Krystle Walker of USACE-Detroit District Emergency Management discussed the types of Emergency Assistance available to Great Lakes communities dealing with water level issues.

 

Lake Michigan Water Level Outlook
Sarah Marquardt, National Weather Service in Milwaukee/Sullivan
Shortcut to Recording https://www.youtube.com/watch?v=6vd84dOcaKI&t=2771s
Website: https://www.weather.gov/

Sarah Marquardt of the National Weather Service Milwaukee/Sullivan Office covered water levels from a meteorological perspective, explaining the record-setting precipitation weather patterns that have been behind our high water levels. Sarah also provided the most updated temperature and precipitation outlooks for the region which suggest a above average precipitation in the Great Lakes region for spring and early summer. There was also a discussion of the damaging January 10-11th coastal storm which brought a period of 50 mph winds and 10-15 foot waves to Wisconsin’s Lake Michigan shore. Sarah closed out her presentation with a summary of the lakeshore flooding warnings that NWS is issuing on days when strong winds bring large waves and storm surge onshore.

 

Coastal Hazards, Adaptation Options, and Educational Resources
Adam Bechle, Coastal Engineering Outreach Specialist, Wisconsin Sea Grant
Shortcut to Recording https://www.youtube.com/watch?v=6vd84dOcaKI&t=5381s
Handout: Resources for Great Lakes Coastal Property Owners

Adam Bechle of Wisconsin Sea Grant discussed the processes that lead to coastal erosion which include water levels and storm waves but also surface water, groundwater, and human changes to the coast. Adam then described a “top-down” approach to protecting coastal properties that takes into account all of these processes that can affect coastal erosion. Starting at the top of a bluff or bank, proper management of land use, water, and vegetation can help slow erosion of the coast. Working down the bluff, water and vegetation management are still important and stabilization of the slope may be necessary if bluff collapse is of concern. At the water line, shore protection should be carefully considered due to cost and potential impacts to neighboring properties and used only if absolutely necessary to protect a property. By implementing a “top-down” approach, a property owner can sometimes avoid some of the more costly approaches to protecting coastal investments.

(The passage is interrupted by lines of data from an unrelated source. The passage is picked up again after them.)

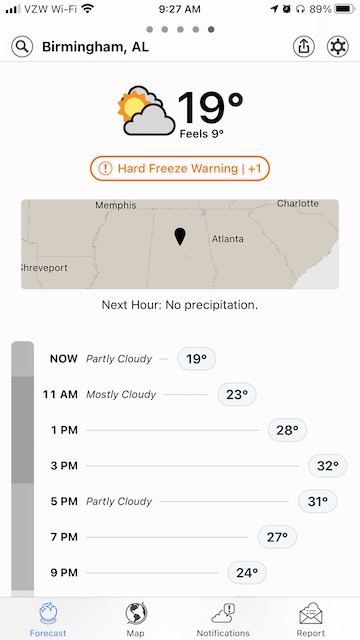This screenshot has height=640, width=360.
Task: Tap the Hard Freeze Warning alert button
Action: tap(180, 168)
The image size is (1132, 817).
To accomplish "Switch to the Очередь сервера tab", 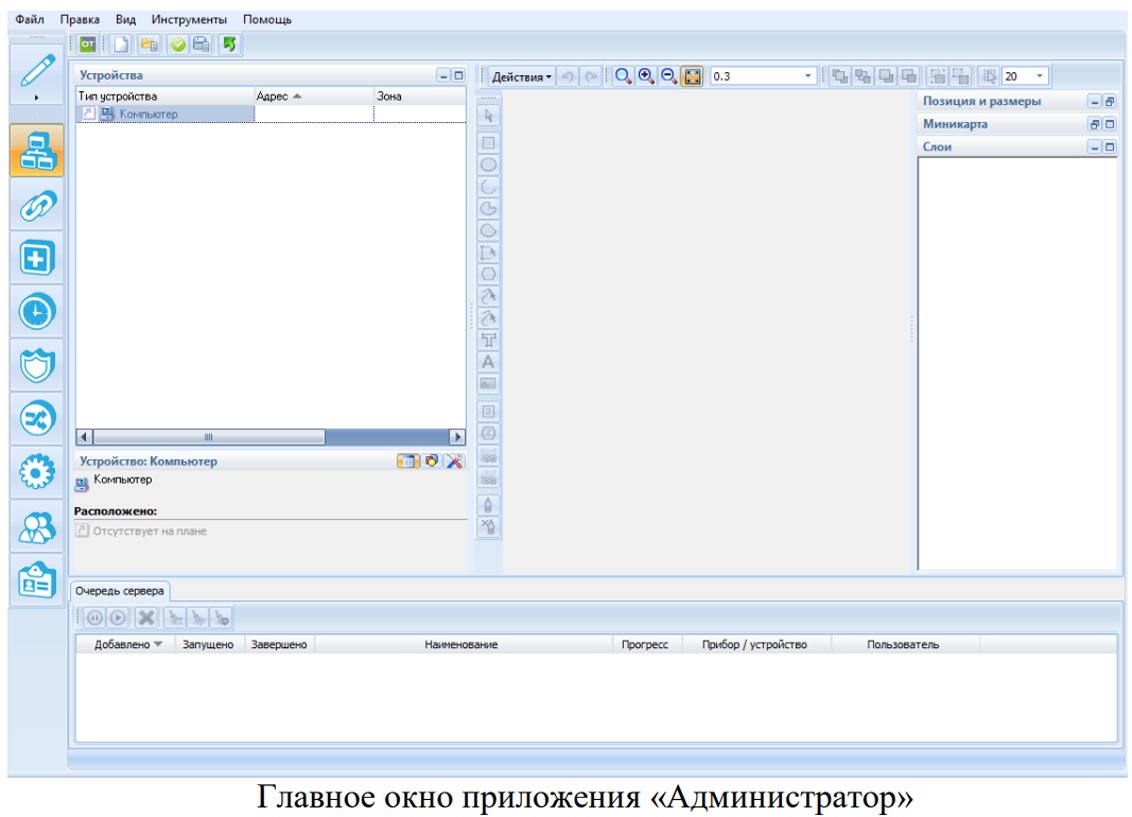I will click(120, 591).
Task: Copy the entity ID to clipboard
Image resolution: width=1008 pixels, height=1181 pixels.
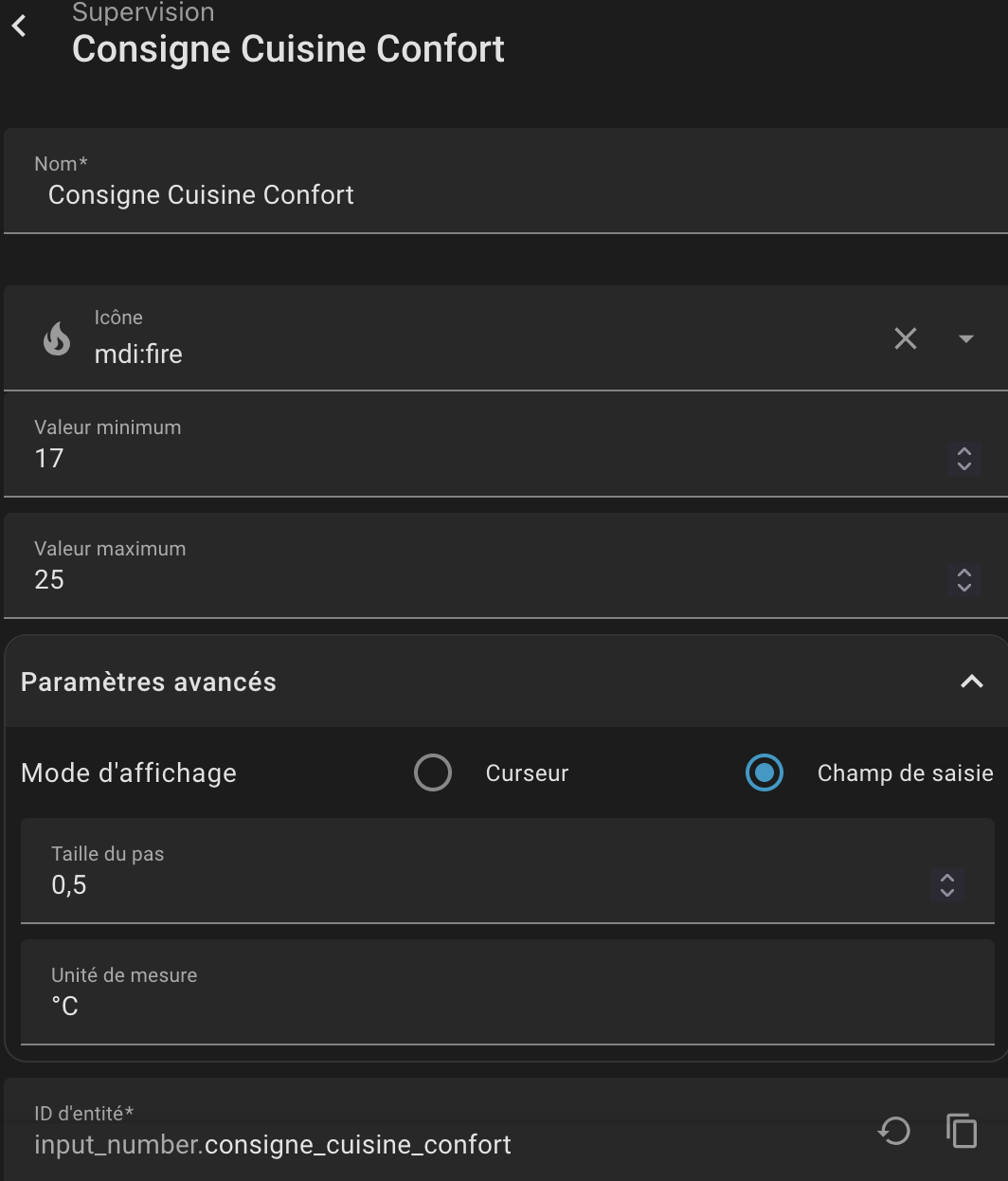Action: pyautogui.click(x=962, y=1131)
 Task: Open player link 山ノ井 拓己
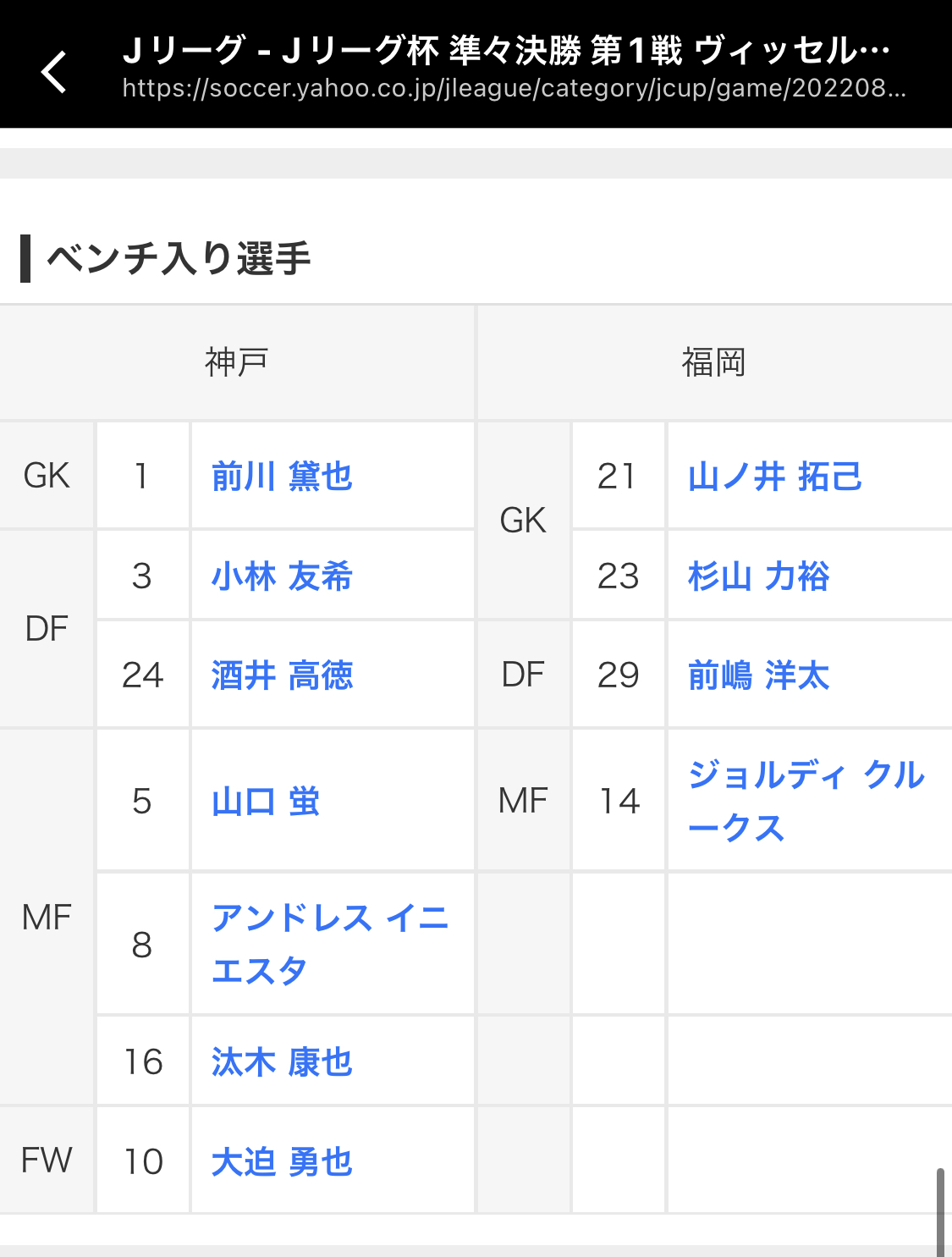(774, 477)
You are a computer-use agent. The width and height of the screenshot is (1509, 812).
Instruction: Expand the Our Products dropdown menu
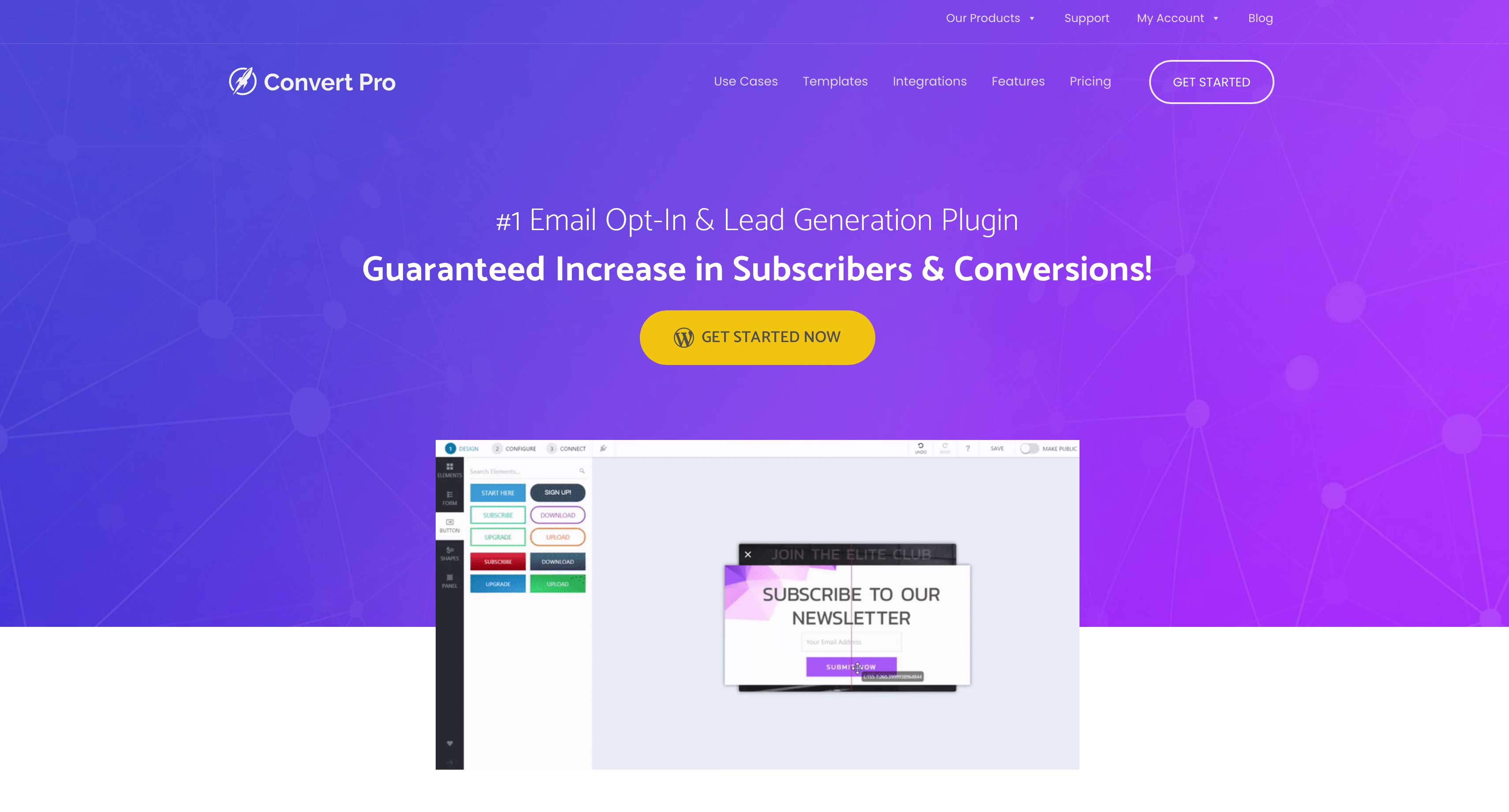click(989, 18)
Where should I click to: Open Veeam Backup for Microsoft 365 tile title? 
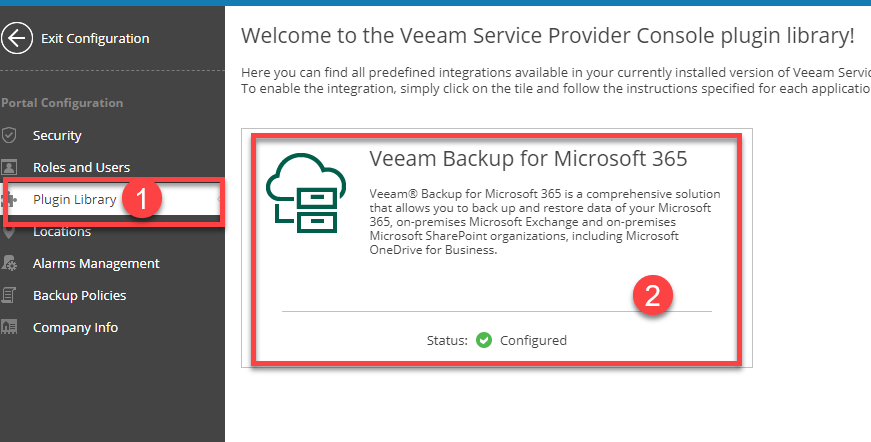(528, 159)
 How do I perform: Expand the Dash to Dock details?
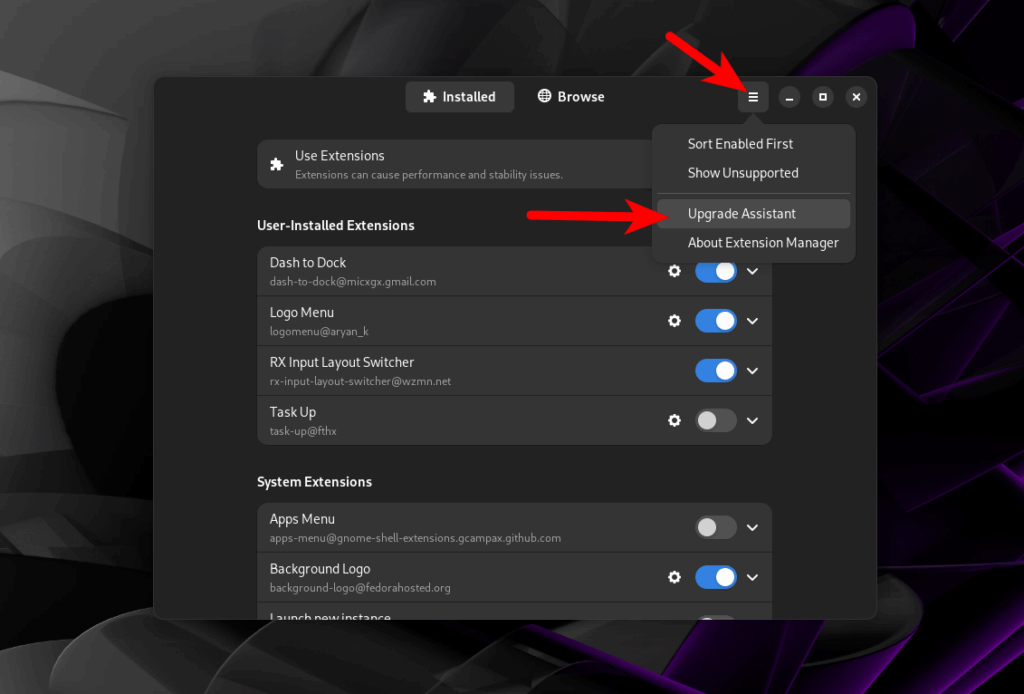point(753,271)
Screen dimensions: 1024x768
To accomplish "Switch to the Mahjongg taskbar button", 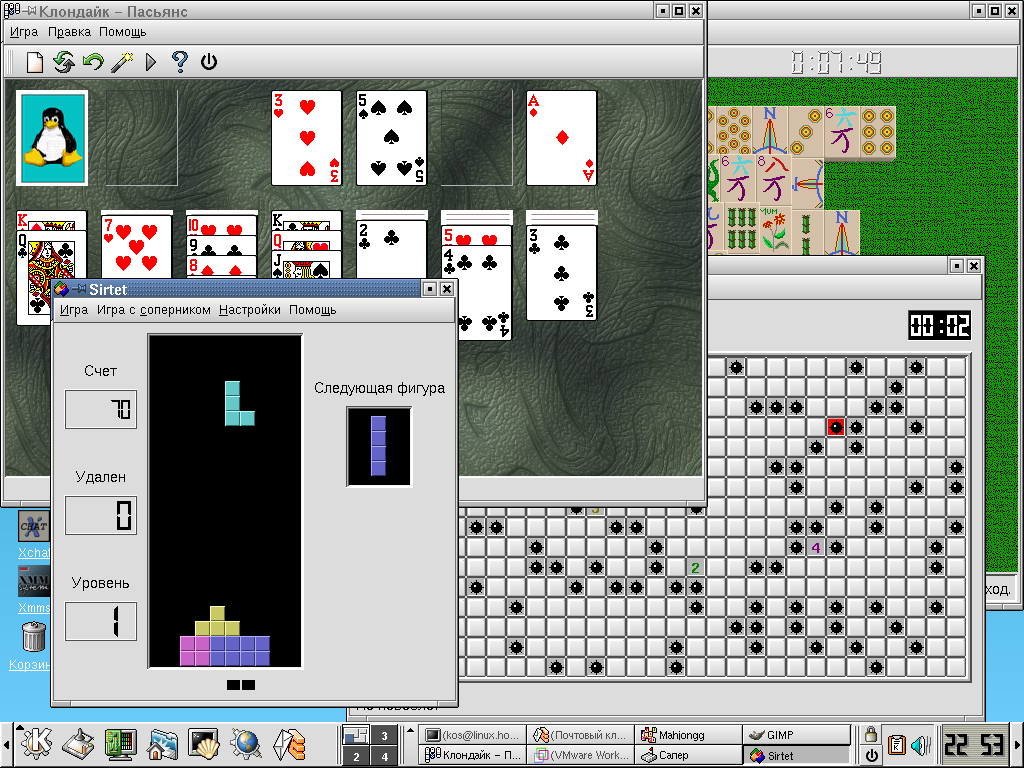I will 686,735.
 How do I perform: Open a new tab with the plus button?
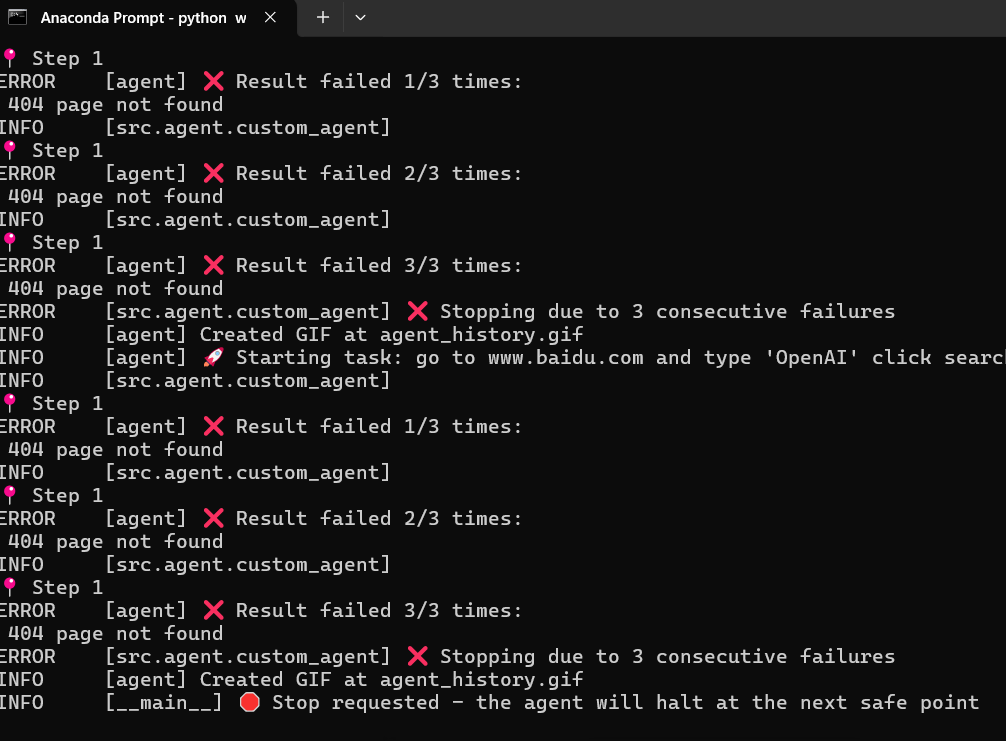323,17
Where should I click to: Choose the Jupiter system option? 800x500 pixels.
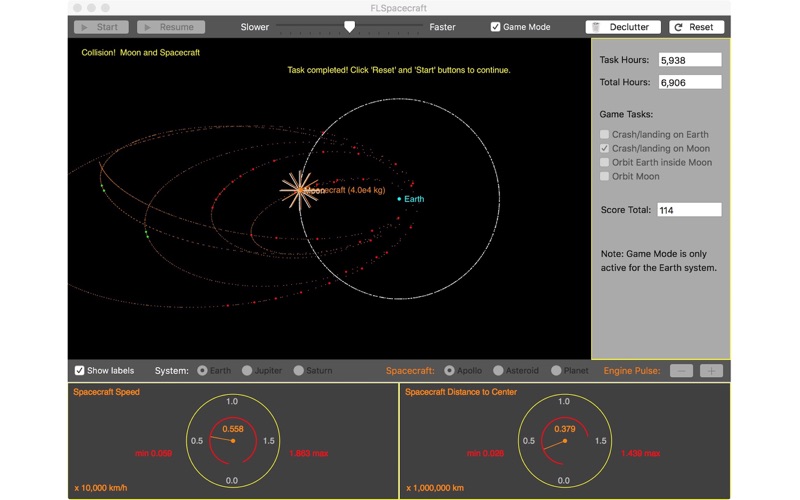click(247, 371)
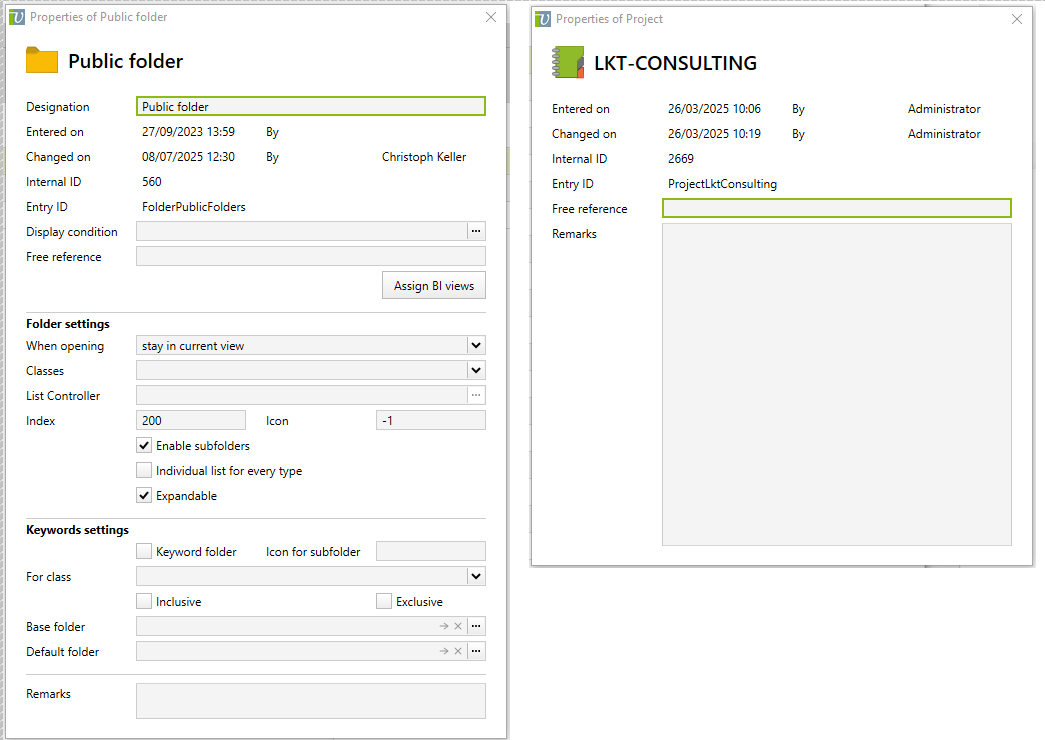This screenshot has width=1045, height=740.
Task: Clear the Default folder with the X icon
Action: pos(458,651)
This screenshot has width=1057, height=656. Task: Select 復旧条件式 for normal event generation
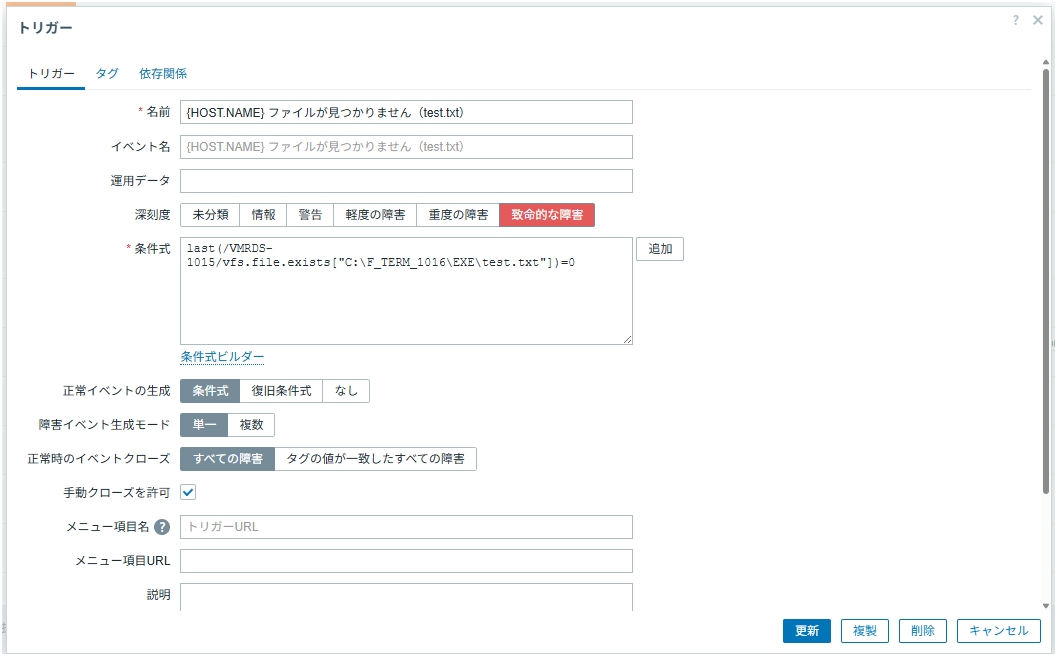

Adam finished his presentation by reviewing a list of resources about coastal processes and the potential options to help protect property (handout link above).

 

Great Lakes Erosion Control Authorization Process
Sarah Szabo & Theresa Szabelski, Wisconsin  Department of Natural Resources
Shortcut to Recording https://www.youtube.com/watch?v=6vd84dOcaKI&t=3521s
Website: https://dnr.wi.gov/topic/Waterways/shoreline/GreatLakesErosionControl.html
Handout: Placing erosion control structures on Wisconsin’s Great Lakes

Sarah Szabo and Theresa Szabelski of Wisconsin Department of Natural Resources covered the DNR’s permitting process for placing erosion control structures on Wisconsin’s Great Lakes coast. This included a demonstration of using the DNR’s Great Lakes Emergency Erosion Control Self Certification form. The DNR’s website and handout (above) have links to the form and contact information for your permitting questions.

 

Question and Answer Session
Shortcut to Recording https://www.youtube.com/watch?v=6vd84dOcaKI&t=5849s

The final 25 minutes of the webinar was full of questions from the audience.